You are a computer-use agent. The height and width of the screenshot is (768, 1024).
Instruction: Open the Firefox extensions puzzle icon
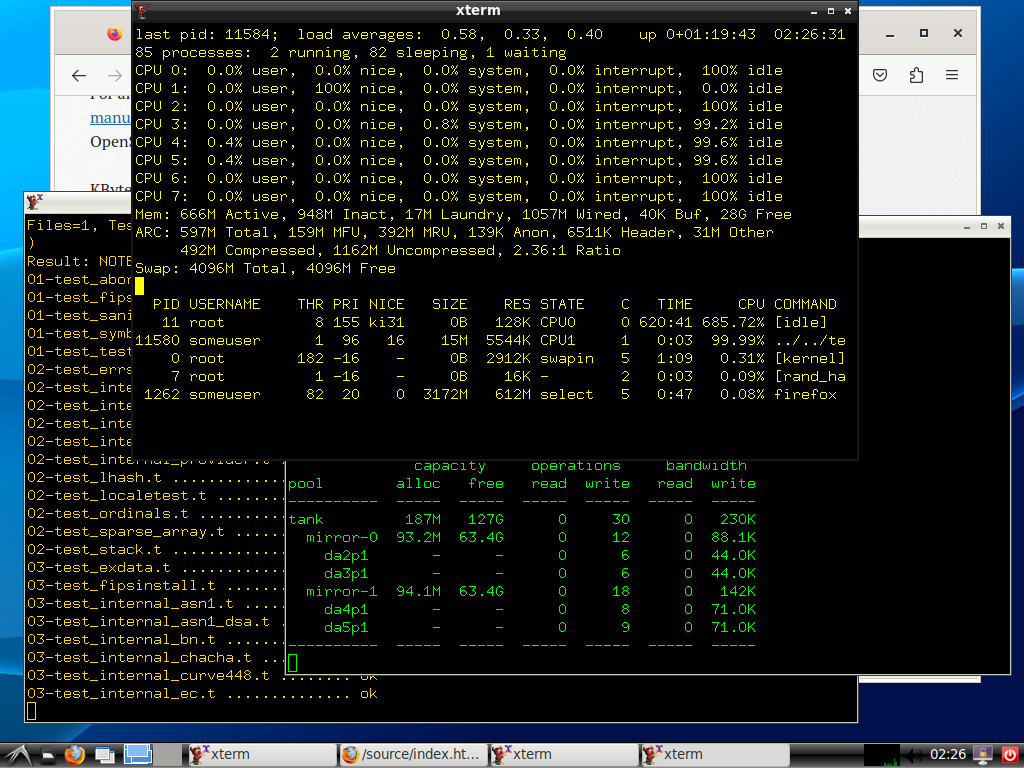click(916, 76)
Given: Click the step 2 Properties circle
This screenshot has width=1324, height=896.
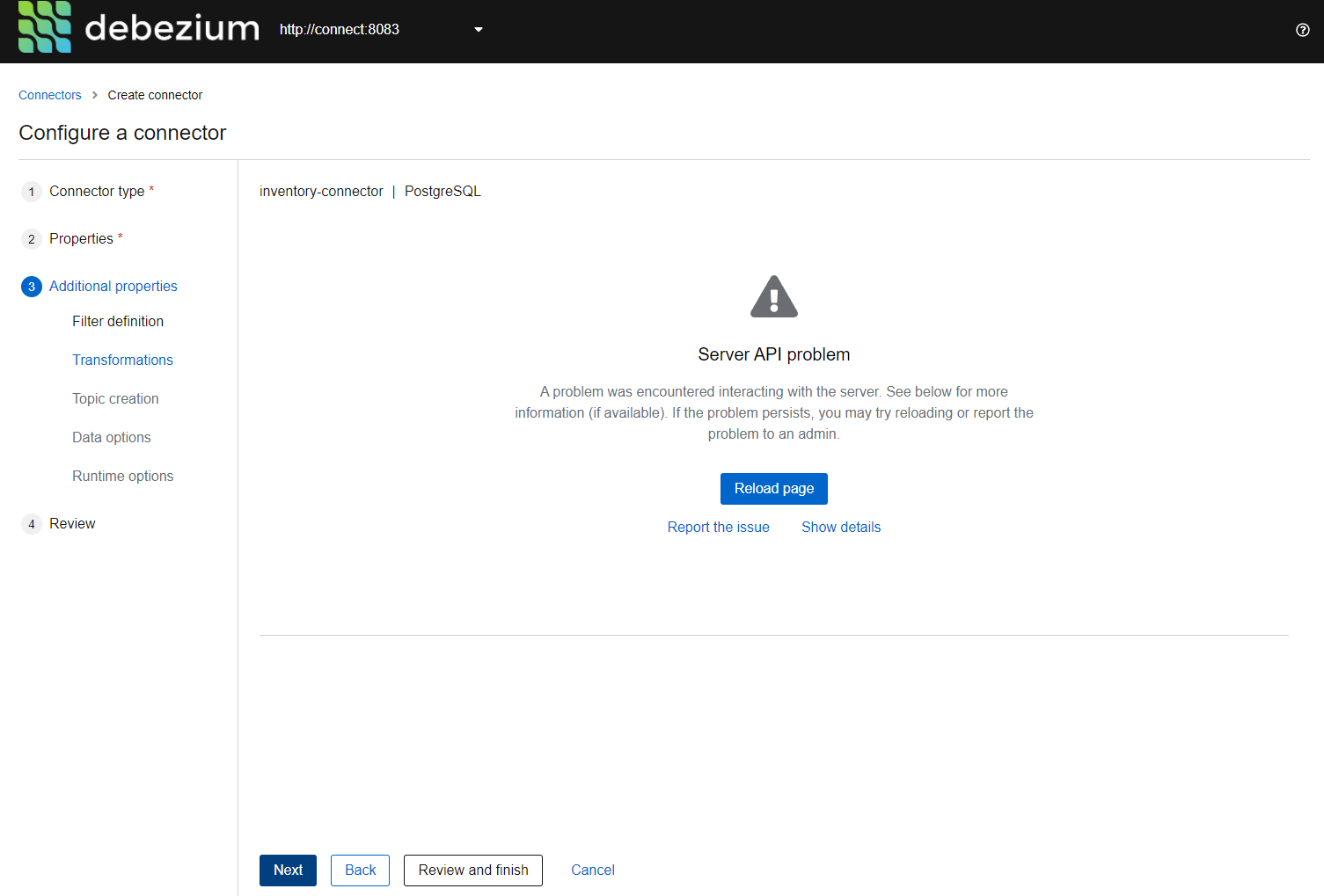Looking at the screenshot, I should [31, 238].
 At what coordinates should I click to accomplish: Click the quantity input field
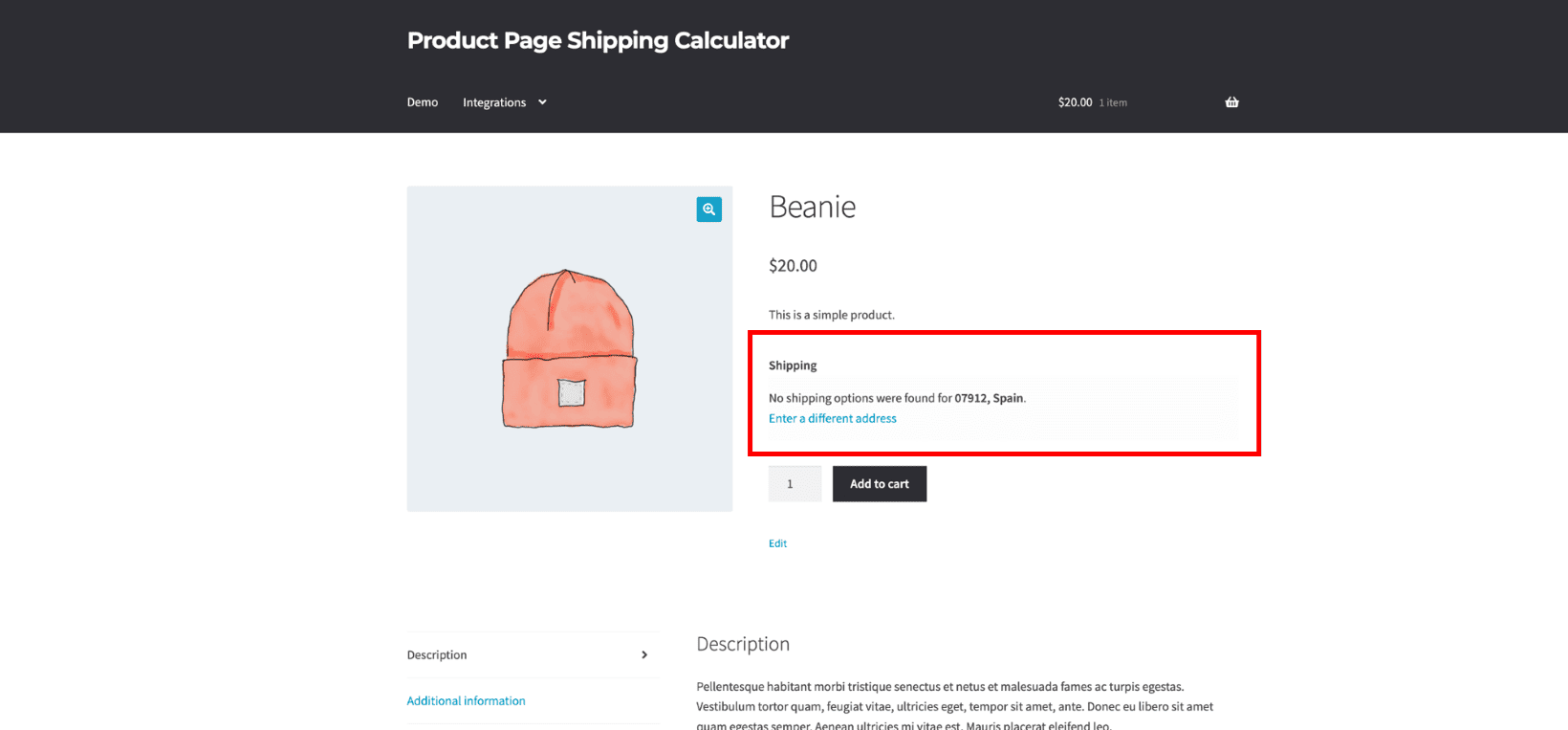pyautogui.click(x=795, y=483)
..............................
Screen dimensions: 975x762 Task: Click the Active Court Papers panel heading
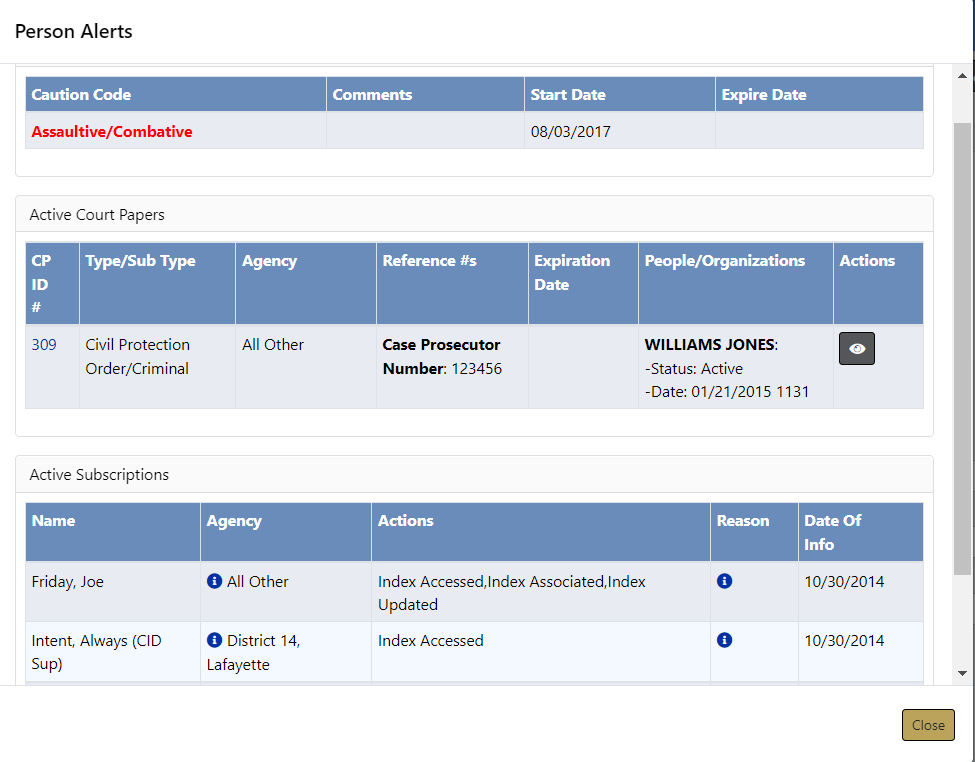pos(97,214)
..............................
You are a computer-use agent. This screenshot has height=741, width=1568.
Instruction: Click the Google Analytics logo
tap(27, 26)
..............................
# Task to complete
Your answer should consist of the lines of the listing that contain "agent", copied as they stand.

# The completed task
You are a computer-use agent. The height and width of the screenshot is (768, 1024).
You are a computer-use agent. This screenshot has height=741, width=1568.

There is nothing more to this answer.